[What the task requires] Select every row below that contains the word "Ειδη" and copy each of those rows in full.
— START Data for processing —
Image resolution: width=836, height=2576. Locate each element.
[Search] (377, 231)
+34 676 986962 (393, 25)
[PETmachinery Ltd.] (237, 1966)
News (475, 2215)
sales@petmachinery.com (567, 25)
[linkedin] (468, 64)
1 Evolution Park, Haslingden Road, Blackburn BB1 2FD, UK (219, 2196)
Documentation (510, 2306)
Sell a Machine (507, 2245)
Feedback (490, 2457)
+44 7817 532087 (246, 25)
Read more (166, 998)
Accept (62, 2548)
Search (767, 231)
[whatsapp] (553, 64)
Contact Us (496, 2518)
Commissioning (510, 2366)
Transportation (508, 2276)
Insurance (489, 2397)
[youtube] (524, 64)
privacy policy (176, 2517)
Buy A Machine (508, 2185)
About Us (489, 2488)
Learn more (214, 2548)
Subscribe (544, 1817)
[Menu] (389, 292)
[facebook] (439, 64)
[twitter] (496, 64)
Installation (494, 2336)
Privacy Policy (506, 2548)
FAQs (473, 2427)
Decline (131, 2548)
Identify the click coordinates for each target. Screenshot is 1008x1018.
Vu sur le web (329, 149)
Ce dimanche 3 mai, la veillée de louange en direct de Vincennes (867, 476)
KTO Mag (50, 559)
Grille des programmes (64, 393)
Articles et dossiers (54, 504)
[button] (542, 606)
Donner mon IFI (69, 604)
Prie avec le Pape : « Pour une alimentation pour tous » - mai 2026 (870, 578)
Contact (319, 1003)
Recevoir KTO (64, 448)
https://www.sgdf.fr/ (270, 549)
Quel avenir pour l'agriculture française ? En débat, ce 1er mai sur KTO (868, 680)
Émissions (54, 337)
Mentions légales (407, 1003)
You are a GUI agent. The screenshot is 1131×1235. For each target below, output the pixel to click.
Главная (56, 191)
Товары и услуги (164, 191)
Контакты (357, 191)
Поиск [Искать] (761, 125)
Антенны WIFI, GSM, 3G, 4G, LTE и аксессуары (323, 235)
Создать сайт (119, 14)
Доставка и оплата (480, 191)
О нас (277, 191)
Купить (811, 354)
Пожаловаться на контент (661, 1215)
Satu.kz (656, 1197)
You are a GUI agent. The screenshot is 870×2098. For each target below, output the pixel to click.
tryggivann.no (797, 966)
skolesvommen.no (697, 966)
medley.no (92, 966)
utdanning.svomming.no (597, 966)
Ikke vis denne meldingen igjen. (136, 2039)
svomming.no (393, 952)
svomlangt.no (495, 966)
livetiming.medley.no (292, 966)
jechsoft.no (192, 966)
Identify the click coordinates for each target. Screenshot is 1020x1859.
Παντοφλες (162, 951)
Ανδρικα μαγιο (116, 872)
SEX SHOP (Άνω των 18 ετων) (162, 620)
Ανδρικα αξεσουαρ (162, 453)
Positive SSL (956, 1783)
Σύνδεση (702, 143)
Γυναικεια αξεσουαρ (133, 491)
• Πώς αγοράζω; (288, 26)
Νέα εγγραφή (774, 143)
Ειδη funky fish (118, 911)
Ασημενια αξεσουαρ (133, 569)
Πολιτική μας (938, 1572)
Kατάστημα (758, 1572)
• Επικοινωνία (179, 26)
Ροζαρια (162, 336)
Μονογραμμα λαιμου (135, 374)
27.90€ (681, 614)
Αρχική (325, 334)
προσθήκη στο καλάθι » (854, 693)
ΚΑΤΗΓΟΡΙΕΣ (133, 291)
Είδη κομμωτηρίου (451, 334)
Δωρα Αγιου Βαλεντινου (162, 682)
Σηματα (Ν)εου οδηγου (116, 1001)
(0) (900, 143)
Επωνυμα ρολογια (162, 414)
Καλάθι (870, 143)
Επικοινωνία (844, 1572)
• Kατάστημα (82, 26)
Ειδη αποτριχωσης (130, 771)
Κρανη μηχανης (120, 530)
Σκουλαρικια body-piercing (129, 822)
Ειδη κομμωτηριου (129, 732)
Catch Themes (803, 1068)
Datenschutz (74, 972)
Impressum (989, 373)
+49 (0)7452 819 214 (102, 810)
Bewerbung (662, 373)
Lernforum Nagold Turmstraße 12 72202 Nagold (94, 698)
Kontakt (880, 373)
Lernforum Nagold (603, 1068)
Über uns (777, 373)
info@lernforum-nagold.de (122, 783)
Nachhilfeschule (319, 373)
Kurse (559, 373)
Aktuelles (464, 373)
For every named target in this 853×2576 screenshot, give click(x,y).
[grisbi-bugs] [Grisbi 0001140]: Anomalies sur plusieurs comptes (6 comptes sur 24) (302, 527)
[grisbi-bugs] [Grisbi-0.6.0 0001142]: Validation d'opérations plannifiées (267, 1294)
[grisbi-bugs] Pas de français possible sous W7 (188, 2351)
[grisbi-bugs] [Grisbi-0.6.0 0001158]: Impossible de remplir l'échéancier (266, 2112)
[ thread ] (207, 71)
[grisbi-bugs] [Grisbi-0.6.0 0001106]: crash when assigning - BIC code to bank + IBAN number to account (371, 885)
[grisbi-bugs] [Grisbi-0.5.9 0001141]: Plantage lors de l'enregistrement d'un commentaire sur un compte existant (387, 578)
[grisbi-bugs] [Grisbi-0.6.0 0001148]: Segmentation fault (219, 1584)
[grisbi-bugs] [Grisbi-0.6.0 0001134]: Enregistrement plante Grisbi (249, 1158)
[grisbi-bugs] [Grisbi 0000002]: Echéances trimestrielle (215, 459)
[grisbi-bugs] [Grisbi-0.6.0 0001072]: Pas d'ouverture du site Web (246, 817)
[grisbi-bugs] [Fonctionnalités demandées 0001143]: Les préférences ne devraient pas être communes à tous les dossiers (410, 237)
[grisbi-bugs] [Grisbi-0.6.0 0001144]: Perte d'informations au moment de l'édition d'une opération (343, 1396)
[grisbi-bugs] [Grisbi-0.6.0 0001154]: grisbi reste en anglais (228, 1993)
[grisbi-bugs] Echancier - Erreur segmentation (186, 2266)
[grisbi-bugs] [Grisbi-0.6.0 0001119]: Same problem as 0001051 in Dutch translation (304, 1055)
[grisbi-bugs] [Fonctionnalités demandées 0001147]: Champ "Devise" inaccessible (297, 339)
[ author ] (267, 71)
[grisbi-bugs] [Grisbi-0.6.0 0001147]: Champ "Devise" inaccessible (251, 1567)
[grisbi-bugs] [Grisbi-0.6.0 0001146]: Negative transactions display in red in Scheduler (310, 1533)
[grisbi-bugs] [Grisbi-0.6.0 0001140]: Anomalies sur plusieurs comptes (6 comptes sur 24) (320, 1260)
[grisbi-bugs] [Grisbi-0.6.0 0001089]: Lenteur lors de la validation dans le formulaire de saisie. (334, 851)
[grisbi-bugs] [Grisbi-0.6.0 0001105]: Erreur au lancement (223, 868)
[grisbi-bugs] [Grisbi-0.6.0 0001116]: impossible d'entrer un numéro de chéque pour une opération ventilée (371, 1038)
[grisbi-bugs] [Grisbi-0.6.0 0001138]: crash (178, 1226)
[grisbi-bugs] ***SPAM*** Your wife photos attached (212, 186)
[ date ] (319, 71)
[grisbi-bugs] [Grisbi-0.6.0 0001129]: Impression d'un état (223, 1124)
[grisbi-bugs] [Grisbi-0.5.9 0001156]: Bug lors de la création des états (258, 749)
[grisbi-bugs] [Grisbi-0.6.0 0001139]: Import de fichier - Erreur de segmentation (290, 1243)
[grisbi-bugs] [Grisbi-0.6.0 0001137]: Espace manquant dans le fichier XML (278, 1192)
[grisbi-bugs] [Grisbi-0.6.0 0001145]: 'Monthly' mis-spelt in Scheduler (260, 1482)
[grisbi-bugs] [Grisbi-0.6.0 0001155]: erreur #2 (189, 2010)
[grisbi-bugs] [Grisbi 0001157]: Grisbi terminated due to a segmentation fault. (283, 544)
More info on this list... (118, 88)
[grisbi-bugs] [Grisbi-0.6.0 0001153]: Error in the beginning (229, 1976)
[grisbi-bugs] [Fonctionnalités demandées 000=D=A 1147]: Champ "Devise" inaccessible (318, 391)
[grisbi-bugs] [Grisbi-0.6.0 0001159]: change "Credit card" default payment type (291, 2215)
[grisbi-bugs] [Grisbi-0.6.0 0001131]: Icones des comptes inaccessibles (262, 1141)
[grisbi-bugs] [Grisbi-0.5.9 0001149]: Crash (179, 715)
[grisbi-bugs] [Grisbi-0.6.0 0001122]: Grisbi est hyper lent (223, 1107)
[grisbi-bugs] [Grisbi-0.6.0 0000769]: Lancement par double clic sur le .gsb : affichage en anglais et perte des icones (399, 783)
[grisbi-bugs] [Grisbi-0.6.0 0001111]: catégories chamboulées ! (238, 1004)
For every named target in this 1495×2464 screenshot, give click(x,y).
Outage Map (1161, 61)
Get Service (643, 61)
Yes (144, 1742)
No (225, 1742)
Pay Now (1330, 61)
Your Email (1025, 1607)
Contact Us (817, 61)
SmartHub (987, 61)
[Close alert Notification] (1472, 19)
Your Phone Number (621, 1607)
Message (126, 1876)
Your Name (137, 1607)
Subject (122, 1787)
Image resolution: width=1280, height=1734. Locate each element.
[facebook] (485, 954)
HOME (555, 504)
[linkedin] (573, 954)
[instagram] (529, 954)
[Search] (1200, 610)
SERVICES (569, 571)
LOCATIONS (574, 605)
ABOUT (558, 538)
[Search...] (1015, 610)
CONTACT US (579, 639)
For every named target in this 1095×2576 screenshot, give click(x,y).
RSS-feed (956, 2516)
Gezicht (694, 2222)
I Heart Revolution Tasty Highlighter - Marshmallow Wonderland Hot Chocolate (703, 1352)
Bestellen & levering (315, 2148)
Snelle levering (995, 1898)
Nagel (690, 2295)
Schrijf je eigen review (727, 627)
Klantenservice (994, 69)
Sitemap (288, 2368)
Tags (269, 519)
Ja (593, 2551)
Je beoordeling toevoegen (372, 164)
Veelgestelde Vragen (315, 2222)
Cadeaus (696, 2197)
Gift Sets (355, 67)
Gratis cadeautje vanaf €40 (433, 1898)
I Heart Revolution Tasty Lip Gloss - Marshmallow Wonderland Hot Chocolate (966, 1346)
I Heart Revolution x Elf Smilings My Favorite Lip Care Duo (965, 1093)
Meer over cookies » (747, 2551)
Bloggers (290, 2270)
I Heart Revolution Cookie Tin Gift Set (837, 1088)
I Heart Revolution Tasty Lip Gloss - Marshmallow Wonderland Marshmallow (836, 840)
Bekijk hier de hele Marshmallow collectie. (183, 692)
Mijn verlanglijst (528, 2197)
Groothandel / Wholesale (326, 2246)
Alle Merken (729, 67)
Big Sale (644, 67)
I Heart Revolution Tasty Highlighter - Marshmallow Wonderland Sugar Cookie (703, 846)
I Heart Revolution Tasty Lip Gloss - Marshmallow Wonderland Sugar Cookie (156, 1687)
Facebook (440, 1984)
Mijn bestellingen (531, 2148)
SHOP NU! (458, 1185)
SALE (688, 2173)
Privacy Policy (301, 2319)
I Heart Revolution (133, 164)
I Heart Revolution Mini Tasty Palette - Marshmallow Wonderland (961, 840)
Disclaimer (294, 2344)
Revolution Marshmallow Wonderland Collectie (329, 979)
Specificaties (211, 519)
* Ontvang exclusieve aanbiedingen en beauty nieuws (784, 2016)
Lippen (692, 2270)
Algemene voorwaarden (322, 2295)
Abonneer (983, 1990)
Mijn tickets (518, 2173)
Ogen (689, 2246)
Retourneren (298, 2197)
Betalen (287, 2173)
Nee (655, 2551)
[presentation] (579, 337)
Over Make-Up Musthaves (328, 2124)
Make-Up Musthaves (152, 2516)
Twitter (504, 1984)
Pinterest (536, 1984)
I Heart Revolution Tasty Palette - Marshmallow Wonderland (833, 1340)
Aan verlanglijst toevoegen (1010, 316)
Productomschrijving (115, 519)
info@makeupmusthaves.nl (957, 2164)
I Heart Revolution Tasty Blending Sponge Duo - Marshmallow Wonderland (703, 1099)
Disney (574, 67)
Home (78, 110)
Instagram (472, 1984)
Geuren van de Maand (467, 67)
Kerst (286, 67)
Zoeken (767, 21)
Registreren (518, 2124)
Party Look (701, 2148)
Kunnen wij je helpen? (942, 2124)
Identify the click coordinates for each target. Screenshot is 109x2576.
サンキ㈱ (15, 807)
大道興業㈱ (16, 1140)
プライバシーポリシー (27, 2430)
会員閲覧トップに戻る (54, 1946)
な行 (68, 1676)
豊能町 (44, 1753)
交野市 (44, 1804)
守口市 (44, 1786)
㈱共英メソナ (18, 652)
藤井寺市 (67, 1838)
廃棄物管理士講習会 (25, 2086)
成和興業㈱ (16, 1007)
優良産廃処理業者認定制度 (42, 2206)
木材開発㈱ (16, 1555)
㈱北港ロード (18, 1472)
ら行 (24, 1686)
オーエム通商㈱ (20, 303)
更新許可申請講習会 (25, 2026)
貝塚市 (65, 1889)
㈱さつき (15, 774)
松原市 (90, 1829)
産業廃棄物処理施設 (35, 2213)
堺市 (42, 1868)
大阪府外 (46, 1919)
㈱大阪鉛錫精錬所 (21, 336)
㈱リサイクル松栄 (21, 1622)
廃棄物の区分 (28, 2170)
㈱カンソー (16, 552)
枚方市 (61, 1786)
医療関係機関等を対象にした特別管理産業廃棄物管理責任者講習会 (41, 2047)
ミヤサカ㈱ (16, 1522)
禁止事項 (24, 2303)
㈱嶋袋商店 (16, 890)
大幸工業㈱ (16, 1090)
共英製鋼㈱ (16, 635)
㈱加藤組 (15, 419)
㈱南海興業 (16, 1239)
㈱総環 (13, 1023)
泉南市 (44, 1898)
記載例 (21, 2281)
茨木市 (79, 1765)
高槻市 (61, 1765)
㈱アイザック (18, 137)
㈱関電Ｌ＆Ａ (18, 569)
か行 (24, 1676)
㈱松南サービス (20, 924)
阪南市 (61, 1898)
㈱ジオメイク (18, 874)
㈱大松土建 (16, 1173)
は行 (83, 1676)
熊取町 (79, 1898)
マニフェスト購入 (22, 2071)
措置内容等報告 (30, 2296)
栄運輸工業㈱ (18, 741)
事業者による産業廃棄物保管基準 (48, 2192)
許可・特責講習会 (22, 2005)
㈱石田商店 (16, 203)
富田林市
— END Data for processing —
[Response to the task]
Ειδη funky fish (118, 911)
Ειδη αποτριχωσης (130, 771)
Ειδη κομμωτηριου (129, 732)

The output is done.